═════ Records to process ═════

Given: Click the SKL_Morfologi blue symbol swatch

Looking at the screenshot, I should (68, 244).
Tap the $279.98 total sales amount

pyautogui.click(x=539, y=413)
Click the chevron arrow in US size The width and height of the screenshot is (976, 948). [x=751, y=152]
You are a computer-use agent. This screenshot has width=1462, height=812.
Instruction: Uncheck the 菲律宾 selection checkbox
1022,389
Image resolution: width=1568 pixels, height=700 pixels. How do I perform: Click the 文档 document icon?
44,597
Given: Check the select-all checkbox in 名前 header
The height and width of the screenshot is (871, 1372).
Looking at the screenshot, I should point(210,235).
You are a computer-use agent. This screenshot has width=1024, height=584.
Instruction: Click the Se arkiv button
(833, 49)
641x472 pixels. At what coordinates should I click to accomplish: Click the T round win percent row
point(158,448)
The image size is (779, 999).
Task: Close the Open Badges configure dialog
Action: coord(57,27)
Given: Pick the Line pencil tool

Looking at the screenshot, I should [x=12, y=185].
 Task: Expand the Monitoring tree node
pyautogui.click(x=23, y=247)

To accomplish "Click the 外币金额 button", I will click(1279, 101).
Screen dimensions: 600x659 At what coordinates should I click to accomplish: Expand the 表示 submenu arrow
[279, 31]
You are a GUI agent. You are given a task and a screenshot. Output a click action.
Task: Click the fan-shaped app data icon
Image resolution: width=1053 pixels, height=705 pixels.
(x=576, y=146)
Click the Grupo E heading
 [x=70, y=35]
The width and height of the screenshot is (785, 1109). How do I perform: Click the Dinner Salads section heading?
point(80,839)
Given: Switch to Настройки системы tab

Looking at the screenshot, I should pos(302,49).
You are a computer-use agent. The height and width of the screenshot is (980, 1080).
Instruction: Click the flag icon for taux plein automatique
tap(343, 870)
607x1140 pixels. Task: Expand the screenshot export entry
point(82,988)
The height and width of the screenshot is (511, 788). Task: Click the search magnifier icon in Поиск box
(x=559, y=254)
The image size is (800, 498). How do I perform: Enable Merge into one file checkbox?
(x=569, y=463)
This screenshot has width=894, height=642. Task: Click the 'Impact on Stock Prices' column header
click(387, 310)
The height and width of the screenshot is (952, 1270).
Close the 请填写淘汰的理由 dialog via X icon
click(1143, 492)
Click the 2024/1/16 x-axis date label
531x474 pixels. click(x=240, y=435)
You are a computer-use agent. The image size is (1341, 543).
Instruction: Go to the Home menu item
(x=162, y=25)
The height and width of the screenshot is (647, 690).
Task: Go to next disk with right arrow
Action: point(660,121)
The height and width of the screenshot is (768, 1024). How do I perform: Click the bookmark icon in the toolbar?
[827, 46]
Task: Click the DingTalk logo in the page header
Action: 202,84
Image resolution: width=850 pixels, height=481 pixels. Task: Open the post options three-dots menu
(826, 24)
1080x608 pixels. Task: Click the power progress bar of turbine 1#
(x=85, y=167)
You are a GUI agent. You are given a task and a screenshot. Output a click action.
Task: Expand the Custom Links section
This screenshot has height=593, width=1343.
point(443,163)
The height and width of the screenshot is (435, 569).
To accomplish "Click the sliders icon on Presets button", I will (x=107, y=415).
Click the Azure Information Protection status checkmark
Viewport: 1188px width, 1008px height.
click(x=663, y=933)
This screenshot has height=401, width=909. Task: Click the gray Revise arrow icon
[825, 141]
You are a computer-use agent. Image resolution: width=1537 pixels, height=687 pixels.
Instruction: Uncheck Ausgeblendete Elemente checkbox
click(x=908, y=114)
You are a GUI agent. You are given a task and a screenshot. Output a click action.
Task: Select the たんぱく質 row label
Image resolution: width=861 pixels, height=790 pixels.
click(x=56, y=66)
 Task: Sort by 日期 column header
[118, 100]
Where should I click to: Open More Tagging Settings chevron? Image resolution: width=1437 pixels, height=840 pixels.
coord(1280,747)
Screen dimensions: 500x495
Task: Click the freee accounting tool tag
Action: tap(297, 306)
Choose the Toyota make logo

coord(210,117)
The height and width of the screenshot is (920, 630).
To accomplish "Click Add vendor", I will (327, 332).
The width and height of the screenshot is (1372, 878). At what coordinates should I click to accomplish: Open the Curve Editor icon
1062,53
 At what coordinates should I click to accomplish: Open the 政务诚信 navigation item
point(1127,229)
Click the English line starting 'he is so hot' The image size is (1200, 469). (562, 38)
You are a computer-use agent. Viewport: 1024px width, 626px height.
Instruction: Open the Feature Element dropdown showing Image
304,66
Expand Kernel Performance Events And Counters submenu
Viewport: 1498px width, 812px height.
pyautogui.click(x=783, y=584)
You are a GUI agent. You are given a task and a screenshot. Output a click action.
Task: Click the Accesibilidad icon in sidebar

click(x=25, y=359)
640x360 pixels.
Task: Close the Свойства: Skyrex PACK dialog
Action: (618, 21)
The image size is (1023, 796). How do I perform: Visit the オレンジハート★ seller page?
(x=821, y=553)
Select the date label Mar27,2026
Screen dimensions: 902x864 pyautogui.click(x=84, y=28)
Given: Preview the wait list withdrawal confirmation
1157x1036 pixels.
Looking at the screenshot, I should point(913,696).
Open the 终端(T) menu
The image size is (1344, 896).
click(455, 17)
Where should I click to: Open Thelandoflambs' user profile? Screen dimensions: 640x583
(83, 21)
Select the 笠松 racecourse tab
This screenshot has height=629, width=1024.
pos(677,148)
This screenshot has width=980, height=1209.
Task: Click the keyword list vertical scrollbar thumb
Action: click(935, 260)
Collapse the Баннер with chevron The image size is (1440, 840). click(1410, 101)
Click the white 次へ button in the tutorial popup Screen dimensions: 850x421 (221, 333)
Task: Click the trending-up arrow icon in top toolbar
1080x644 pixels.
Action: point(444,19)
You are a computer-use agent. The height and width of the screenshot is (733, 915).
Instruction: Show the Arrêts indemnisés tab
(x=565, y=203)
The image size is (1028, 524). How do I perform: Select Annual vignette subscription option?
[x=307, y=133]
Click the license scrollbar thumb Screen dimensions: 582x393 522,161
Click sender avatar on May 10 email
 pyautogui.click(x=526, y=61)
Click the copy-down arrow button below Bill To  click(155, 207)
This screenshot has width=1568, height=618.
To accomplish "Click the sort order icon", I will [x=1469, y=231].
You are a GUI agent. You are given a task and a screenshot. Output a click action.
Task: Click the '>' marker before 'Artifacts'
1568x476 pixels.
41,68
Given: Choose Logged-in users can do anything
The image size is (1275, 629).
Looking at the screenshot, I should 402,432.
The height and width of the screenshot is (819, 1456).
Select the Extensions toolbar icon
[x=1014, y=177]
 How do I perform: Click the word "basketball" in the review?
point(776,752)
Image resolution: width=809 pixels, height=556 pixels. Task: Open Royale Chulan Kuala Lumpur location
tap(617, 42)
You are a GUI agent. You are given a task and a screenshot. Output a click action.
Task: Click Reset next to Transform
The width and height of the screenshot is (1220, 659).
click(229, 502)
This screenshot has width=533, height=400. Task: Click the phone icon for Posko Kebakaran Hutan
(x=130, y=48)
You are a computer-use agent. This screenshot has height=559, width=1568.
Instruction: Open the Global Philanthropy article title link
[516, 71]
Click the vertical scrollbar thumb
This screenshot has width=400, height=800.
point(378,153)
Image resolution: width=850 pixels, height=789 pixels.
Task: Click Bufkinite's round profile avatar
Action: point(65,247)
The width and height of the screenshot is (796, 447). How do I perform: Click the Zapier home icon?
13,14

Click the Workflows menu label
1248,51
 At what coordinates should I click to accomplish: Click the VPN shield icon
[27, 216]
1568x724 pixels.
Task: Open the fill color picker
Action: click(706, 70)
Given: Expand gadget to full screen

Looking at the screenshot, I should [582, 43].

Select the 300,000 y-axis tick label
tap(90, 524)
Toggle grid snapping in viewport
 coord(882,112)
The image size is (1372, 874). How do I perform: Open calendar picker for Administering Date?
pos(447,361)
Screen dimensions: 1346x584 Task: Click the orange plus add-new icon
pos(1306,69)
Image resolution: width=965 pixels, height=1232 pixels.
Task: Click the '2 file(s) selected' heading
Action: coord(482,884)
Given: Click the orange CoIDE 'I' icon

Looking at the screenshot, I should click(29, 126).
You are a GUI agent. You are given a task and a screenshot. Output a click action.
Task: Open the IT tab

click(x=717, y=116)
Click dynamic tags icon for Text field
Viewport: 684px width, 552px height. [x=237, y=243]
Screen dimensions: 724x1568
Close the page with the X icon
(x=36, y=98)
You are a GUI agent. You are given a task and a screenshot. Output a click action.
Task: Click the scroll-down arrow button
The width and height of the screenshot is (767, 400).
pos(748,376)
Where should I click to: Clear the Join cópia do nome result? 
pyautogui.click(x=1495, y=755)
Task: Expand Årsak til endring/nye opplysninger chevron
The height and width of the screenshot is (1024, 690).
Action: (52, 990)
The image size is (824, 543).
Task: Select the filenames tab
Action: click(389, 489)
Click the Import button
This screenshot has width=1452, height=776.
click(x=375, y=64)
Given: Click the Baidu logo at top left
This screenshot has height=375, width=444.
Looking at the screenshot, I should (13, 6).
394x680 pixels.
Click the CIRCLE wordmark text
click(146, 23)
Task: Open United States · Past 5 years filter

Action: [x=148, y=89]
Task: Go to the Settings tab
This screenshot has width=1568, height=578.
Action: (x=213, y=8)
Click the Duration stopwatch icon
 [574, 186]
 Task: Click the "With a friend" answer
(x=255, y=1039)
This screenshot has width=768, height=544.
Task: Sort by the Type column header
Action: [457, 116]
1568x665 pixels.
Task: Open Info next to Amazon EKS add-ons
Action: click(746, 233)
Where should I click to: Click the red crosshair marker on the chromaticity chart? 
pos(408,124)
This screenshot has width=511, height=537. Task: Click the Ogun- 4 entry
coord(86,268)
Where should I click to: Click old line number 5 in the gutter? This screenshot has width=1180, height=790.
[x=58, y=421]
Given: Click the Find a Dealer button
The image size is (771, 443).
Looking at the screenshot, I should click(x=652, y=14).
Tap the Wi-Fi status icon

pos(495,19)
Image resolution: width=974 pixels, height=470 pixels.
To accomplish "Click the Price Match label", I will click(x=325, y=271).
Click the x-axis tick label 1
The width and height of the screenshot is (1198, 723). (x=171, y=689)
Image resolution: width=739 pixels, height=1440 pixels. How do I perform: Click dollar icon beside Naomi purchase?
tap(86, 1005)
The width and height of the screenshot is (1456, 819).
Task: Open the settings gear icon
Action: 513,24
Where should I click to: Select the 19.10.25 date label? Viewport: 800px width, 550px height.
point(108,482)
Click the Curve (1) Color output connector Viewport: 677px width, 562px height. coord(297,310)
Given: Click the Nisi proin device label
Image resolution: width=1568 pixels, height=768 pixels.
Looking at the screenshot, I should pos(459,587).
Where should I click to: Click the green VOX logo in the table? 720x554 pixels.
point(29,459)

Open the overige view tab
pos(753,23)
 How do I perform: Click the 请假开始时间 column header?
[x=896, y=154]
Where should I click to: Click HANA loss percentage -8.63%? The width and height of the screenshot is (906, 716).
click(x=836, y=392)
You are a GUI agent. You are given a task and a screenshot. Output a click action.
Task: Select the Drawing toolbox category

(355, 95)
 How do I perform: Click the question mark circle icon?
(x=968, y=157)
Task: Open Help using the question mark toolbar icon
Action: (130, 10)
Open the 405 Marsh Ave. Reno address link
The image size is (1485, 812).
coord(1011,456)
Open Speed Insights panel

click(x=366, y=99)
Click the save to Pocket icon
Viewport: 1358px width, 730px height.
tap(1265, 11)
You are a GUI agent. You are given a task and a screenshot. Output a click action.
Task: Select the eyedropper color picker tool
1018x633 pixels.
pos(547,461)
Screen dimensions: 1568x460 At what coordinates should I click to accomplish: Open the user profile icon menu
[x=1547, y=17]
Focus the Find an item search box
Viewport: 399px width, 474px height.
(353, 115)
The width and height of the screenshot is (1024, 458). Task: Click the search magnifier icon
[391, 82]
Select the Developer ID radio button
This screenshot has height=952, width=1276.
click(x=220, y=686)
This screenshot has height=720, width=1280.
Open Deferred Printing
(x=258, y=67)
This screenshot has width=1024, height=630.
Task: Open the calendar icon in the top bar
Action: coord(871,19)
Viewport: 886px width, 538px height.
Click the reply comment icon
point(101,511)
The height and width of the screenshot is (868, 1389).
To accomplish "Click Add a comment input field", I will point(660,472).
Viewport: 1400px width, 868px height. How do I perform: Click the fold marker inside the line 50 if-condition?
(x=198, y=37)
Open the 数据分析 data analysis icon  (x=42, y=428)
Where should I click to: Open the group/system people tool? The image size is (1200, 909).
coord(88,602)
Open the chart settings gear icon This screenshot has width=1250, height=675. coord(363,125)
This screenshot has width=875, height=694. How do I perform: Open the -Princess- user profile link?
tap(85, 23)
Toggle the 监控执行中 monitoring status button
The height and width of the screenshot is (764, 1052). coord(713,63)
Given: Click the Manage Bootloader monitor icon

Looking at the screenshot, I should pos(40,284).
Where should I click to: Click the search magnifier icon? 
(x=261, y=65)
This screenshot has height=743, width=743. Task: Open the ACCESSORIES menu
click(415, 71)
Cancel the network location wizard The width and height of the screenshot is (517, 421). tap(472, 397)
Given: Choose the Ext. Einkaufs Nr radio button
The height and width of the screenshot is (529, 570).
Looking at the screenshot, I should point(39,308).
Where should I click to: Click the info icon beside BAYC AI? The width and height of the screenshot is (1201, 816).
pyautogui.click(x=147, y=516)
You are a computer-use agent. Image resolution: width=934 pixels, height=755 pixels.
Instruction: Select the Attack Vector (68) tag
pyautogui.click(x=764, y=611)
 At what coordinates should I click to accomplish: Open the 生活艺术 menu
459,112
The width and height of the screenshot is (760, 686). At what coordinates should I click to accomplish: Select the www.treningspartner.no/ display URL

═════

__Problem statement__: Considering the records line by line, how many lines hold the string "computer"? Say only the number.

__Answer section__: 9